Cockroaches tend to be thought of as the creatures that keep on living through anything, in part due to their DNA – which can code for all kinds of useful survival tricks, from neutralizing toxins to limb regeneration.
Now a study led by researchers from the University of Sydney has taken a fresh look at the cockroach genome, finding something rather surprising.
It seems these insects have borrowed vast amounts of DNA from an entirely different species.
That species is the bacteria Blattabacterium cuenoti, previously known to live inside cockroaches and help in nitrogen recycling – but not previously known to be transferring tens of thousands of DNA fragments to its host.
The transfer of genes between species is technically known as horizontal gene transfer (HGT), and it's often seen in bacteria and microorganisms.
While there is also evidence of it in complex animals and plants (eukaryotes), this had been thought to be far less common.
"We identified numerous chimeric inserts comprising up to nine short segments from different locations in the B. cuenoti genome," write the researchers in their published paper.
"Our findings indicate pervasive HGT in eukaryote genomes, with potentially far-reaching implications for adaptation and speciation."
The researchers analyzed the complete genomes of 18 cockroach and termite species. Termites and cockroaches are closely related and share common ancestors, but when they branched off from each other on the evolutionary family tree, most termites lost B. cuenoti.
Unlike most studies of this kind to date, the analysis included looking for smaller, non-coding fragments of DNA that don't build proteins – fragments that had been overlooked by previous scans looking for more complex DNA.
The search turned up 40,485 bits of B. cuenoti DNA in total, ranging from 93 to 4,900 depending on the insect. Before now, the most horizontal gene transfers found in a eukaryote had been less than 300.
What's more, a selection of these fragments seem to come from the very beginning of the cockroach lineage.
"Some inserts appear to have persisted for ≥28.7 million years in this group, which may reflect functional roles," write the researchers.

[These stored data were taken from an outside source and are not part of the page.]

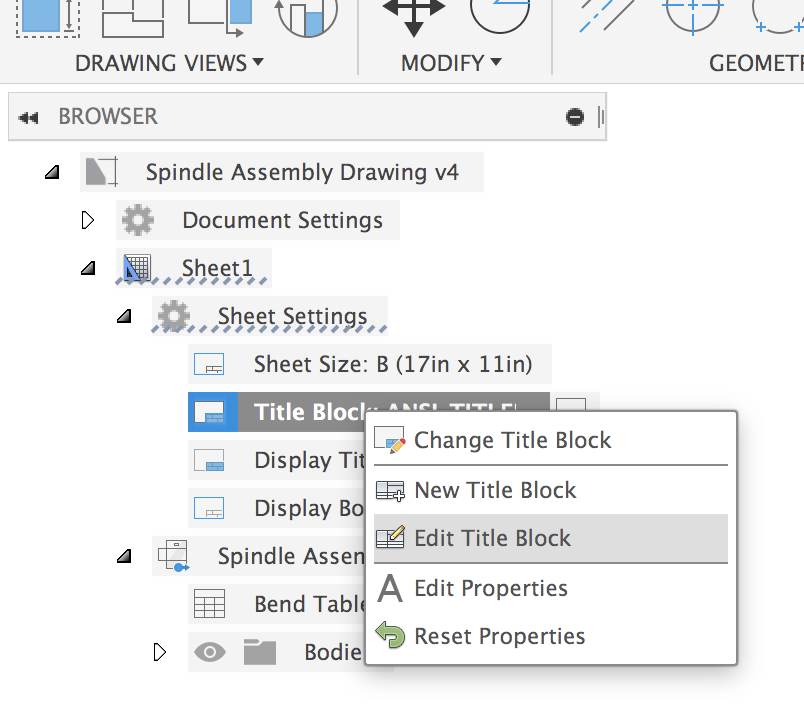
Task: Select the Centerline geometry icon
Action: coord(607,17)
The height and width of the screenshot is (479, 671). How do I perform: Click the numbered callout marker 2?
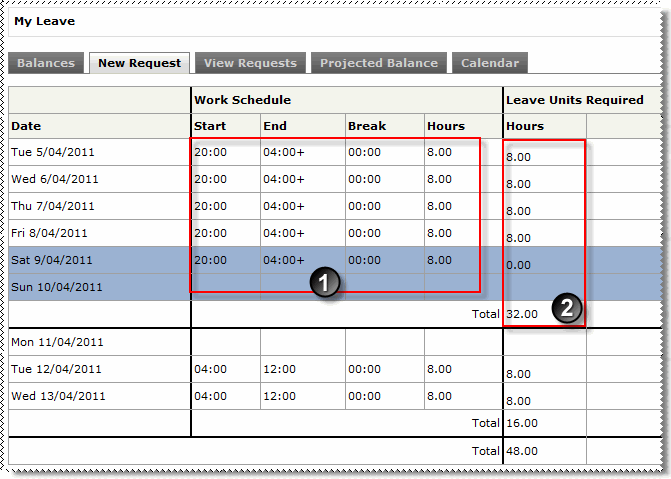pyautogui.click(x=567, y=308)
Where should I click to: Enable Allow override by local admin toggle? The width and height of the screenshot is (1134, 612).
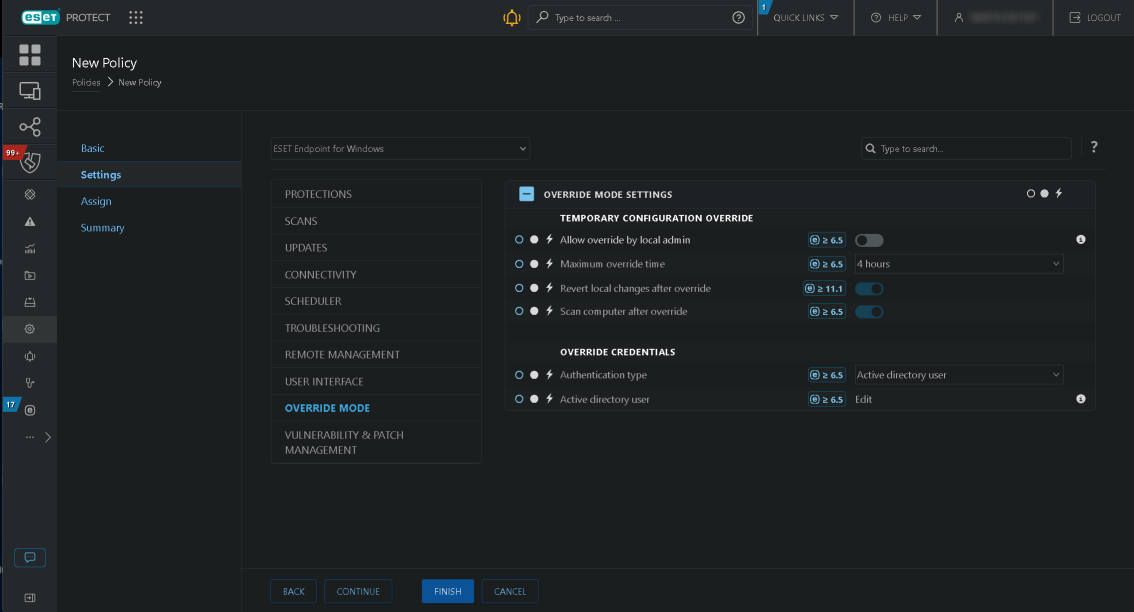(x=869, y=240)
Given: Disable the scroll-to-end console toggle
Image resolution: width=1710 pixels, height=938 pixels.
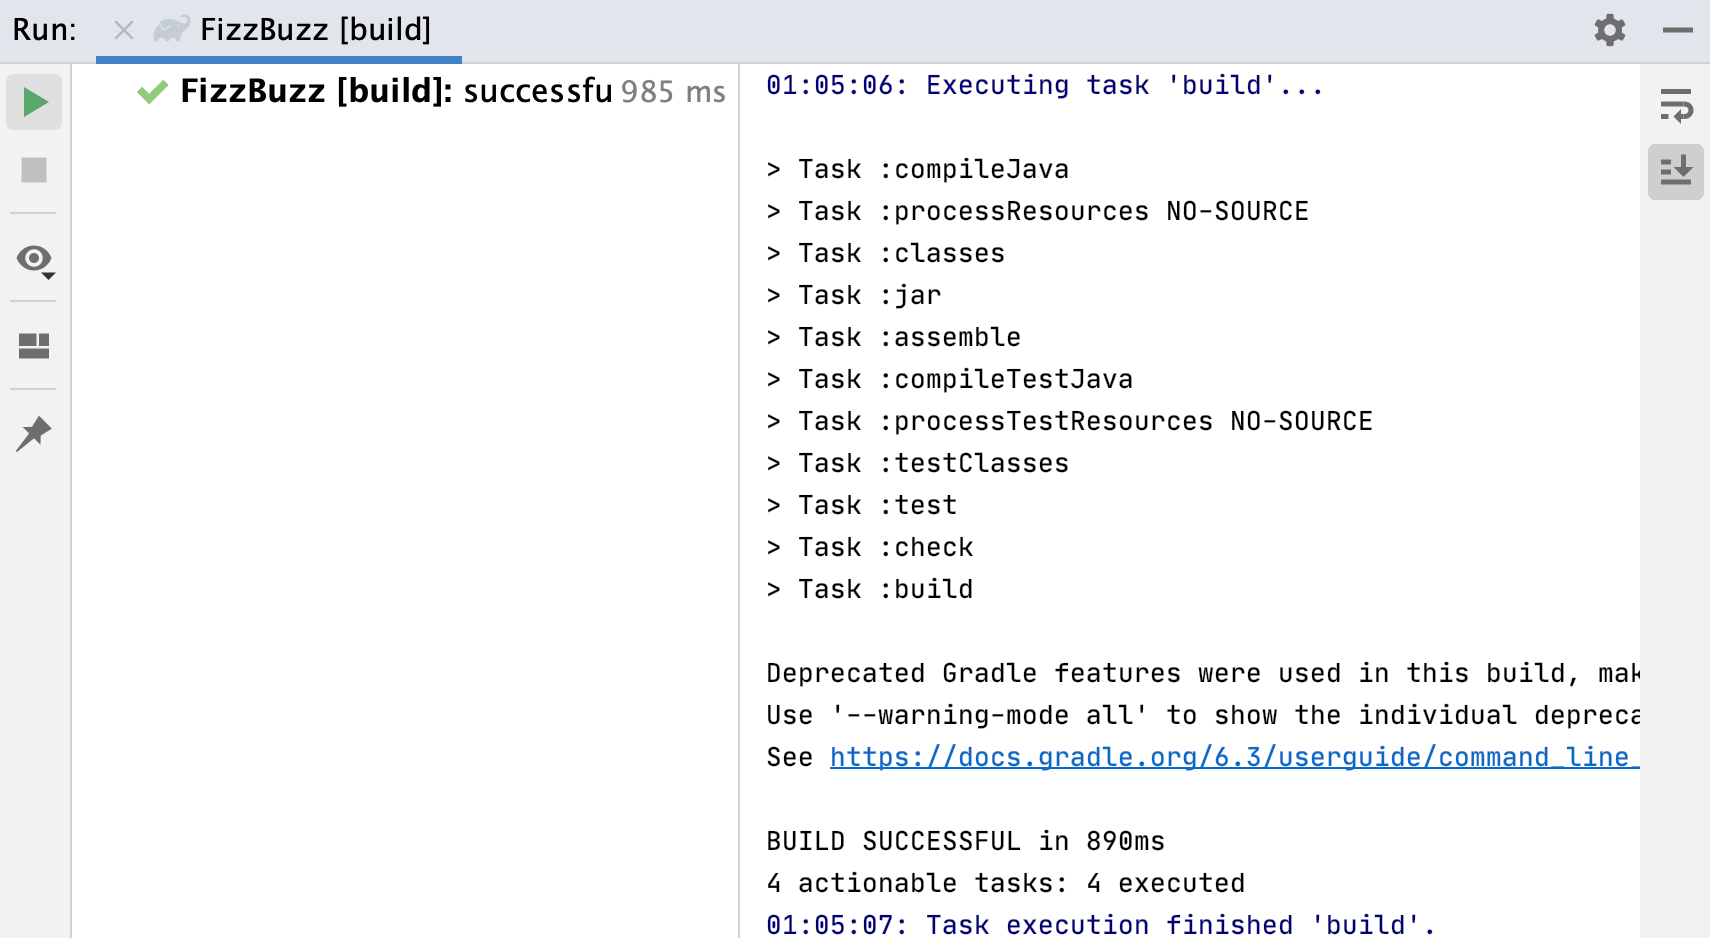Looking at the screenshot, I should pyautogui.click(x=1675, y=171).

Whereas genes are normally passed down from one generation to the next, the horizontal version happens when cells from different species are in very close contact – with the cockroach cells absorbing loose pieces of B. cuenoti in this case.
For the eukaryote doing the absorbing, it can mean a genome that becomes more versatile and robust over time – gaining some molecular powers it wouldn't otherwise have.

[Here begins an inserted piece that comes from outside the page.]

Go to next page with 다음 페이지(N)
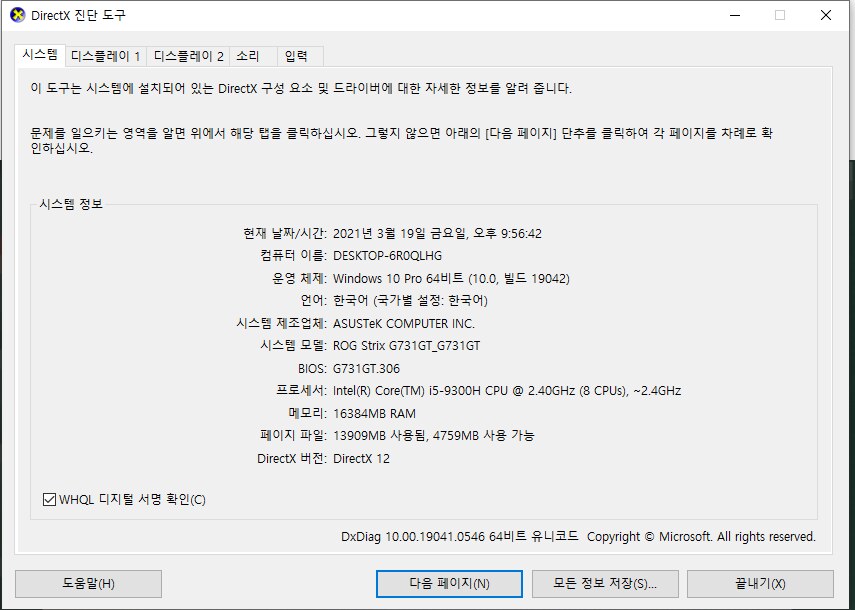Screen dimensions: 855x610 449,583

However, it's important to emphasize that the researchers don't yet know what these transferred bits of DNA do in cockroaches, if anything – they may even be slightly damaging, just not damaging enough for evolutionary pressures to get rid of them.
"The persistence of numerous inserts over millions of years indicates that they may have assumed functional roles in both genes and intergenic regions, are effectively neutral, or are only slightly deleterious," write the researchers.
As analysis techniques and scientific understanding continue to improve, we're now starting to see quite a few examples of HGT turn up outside of the usual bacteria and microorganism suspects.
What this study shows is there's lots more to discover. Many other animals have symbiotic relationships with bacteria, so this could be happening on a much larger scale than anyone previously realized.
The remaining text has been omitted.